Would you reproduce the entries exactly, including every line?
━━━━━━━━
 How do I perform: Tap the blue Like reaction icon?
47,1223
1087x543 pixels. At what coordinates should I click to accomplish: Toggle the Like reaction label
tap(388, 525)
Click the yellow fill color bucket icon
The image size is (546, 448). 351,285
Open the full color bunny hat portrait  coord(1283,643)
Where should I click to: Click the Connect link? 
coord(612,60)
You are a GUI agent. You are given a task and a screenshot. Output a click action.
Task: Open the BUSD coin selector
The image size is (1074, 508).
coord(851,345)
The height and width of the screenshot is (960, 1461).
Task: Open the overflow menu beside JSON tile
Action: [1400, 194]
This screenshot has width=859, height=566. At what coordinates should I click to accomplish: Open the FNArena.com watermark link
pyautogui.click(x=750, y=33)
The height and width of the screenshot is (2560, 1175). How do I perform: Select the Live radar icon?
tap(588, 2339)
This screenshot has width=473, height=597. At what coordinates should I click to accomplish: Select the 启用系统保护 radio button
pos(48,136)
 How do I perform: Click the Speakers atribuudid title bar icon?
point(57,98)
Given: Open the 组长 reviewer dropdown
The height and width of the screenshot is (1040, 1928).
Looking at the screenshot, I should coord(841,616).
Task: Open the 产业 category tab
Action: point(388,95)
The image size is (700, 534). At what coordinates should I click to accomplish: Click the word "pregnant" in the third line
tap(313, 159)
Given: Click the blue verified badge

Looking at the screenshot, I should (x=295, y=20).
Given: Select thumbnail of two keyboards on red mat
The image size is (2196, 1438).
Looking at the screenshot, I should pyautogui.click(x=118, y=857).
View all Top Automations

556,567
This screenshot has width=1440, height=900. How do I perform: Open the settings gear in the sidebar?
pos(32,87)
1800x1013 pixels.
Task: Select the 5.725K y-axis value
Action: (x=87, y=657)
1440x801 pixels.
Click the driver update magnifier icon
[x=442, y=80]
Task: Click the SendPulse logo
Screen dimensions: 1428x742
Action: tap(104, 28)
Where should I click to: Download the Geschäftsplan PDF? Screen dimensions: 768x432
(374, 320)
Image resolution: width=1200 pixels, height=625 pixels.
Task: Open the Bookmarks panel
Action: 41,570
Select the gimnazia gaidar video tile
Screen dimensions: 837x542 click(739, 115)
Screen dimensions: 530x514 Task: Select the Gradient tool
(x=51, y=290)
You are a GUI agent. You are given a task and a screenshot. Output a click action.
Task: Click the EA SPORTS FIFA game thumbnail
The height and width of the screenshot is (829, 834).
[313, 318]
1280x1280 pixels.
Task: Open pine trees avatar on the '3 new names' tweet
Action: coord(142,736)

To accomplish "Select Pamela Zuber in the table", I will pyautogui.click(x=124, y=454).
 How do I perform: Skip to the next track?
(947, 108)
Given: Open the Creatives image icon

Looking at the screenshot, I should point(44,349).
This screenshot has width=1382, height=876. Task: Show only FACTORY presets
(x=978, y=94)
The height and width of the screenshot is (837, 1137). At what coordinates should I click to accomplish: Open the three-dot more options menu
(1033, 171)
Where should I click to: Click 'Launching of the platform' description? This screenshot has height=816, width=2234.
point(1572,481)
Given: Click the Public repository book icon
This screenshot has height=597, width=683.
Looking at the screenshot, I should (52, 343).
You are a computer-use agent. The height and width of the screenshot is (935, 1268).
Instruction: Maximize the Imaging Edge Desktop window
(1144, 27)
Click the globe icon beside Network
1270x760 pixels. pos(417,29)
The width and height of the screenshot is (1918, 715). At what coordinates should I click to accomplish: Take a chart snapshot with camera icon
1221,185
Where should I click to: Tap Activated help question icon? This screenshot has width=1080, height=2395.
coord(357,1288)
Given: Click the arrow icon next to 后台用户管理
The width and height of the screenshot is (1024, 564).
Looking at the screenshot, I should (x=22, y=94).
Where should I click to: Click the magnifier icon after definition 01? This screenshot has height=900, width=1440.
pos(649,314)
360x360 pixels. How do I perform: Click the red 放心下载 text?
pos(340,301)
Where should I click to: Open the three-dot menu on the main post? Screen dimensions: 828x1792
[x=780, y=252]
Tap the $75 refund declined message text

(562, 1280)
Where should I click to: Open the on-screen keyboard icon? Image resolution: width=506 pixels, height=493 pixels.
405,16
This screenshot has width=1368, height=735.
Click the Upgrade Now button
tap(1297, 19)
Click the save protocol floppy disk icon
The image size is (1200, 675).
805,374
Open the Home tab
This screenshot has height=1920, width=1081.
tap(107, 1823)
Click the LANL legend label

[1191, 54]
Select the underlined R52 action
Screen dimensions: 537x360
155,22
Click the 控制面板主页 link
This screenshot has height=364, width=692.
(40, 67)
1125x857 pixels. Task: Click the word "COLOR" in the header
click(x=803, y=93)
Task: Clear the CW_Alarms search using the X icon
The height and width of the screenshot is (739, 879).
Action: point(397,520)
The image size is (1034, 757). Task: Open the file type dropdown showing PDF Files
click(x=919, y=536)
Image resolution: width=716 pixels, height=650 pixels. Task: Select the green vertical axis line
━━━━━━━━
◆ FINAL ANSWER ◆
 How do I perform: Tap the blue Like reaction icon?
47,1223
1087x543 pixels. At what coordinates should I click to accomplish: Toggle the Like reaction label
tap(388, 525)
Click the yellow fill color bucket icon
The image size is (546, 448). 351,285
Open the full color bunny hat portrait  coord(1283,643)
Where should I click to: Click the Connect link? 
coord(612,60)
You are a GUI agent. You are given a task and a screenshot. Output a click action.
Task: Open the BUSD coin selector
The image size is (1074, 508).
coord(851,345)
The height and width of the screenshot is (960, 1461).
Task: Open the overflow menu beside JSON tile
Action: [1400, 194]
This screenshot has width=859, height=566. At what coordinates should I click to accomplish: Open the FNArena.com watermark link
pyautogui.click(x=750, y=33)
The height and width of the screenshot is (2560, 1175). How do I perform: Select the Live radar icon?
tap(588, 2339)
This screenshot has width=473, height=597. At what coordinates should I click to accomplish: Select the 启用系统保护 radio button
pos(48,136)
 How do I perform: Click the Speakers atribuudid title bar icon?
point(57,98)
Given: Open the 组长 reviewer dropdown
The height and width of the screenshot is (1040, 1928).
Looking at the screenshot, I should coord(841,616).
Task: Open the 产业 category tab
Action: point(388,95)
The image size is (700, 534). At what coordinates should I click to accomplish: Click the word "pregnant" in the third line
tap(313, 159)
Given: Click the blue verified badge

Looking at the screenshot, I should (x=295, y=20).
Given: Select thumbnail of two keyboards on red mat
The image size is (2196, 1438).
Looking at the screenshot, I should pyautogui.click(x=118, y=857).
View all Top Automations

556,567
This screenshot has width=1440, height=900. How do I perform: Open the settings gear in the sidebar?
pos(32,87)
1800x1013 pixels.
Task: Select the 5.725K y-axis value
Action: (x=87, y=657)
1440x801 pixels.
Click the driver update magnifier icon
[x=442, y=80]
Task: Click the SendPulse logo
Screen dimensions: 1428x742
Action: tap(104, 28)
Where should I click to: Download the Geschäftsplan PDF? Screen dimensions: 768x432
(374, 320)
Image resolution: width=1200 pixels, height=625 pixels.
Task: Open the Bookmarks panel
Action: 41,570
Select the gimnazia gaidar video tile
Screen dimensions: 837x542 click(739, 115)
Screen dimensions: 530x514 Task: Select the Gradient tool
(x=51, y=290)
You are a GUI agent. You are given a task and a screenshot. Output a click action.
Task: Click the EA SPORTS FIFA game thumbnail
The height and width of the screenshot is (829, 834).
[313, 318]
1280x1280 pixels.
Task: Open pine trees avatar on the '3 new names' tweet
Action: coord(142,736)

To accomplish "Select Pamela Zuber in the table", I will pyautogui.click(x=124, y=454).
 How do I perform: Skip to the next track?
(947, 108)
Given: Open the Creatives image icon

Looking at the screenshot, I should point(44,349).
This screenshot has width=1382, height=876. Task: Show only FACTORY presets
(x=978, y=94)
The height and width of the screenshot is (837, 1137). At what coordinates should I click to accomplish: Open the three-dot more options menu
(1033, 171)
Where should I click to: Click 'Launching of the platform' description? This screenshot has height=816, width=2234.
point(1572,481)
Given: Click the Public repository book icon
This screenshot has height=597, width=683.
Looking at the screenshot, I should (52, 343).
You are a computer-use agent. The height and width of the screenshot is (935, 1268).
Instruction: Maximize the Imaging Edge Desktop window
(1144, 27)
Click the globe icon beside Network
1270x760 pixels. pos(417,29)
The width and height of the screenshot is (1918, 715). At what coordinates should I click to accomplish: Take a chart snapshot with camera icon
1221,185
Where should I click to: Tap Activated help question icon? This screenshot has width=1080, height=2395.
coord(357,1288)
Given: Click the arrow icon next to 后台用户管理
The width and height of the screenshot is (1024, 564).
Looking at the screenshot, I should (x=22, y=94).
Where should I click to: Click the magnifier icon after definition 01? This screenshot has height=900, width=1440.
pos(649,314)
360x360 pixels. How do I perform: Click the red 放心下载 text?
pos(340,301)
Where should I click to: Open the three-dot menu on the main post? Screen dimensions: 828x1792
[x=780, y=252]
Tap the $75 refund declined message text

(562, 1280)
Where should I click to: Open the on-screen keyboard icon? Image resolution: width=506 pixels, height=493 pixels.
405,16
This screenshot has width=1368, height=735.
Click the Upgrade Now button
tap(1297, 19)
Click the save protocol floppy disk icon
The image size is (1200, 675).
805,374
Open the Home tab
This screenshot has height=1920, width=1081.
tap(107, 1823)
Click the LANL legend label

[1191, 54]
Select the underlined R52 action
Screen dimensions: 537x360
155,22
Click the 控制面板主页 link
This screenshot has height=364, width=692.
(40, 67)
1125x857 pixels. Task: Click the word "COLOR" in the header
click(x=803, y=93)
Task: Clear the CW_Alarms search using the X icon
The height and width of the screenshot is (739, 879).
Action: point(397,520)
The image size is (1034, 757). Task: Open the file type dropdown showing PDF Files
click(x=919, y=536)
Image resolution: width=716 pixels, height=650 pixels. Task: Select the green vertical axis line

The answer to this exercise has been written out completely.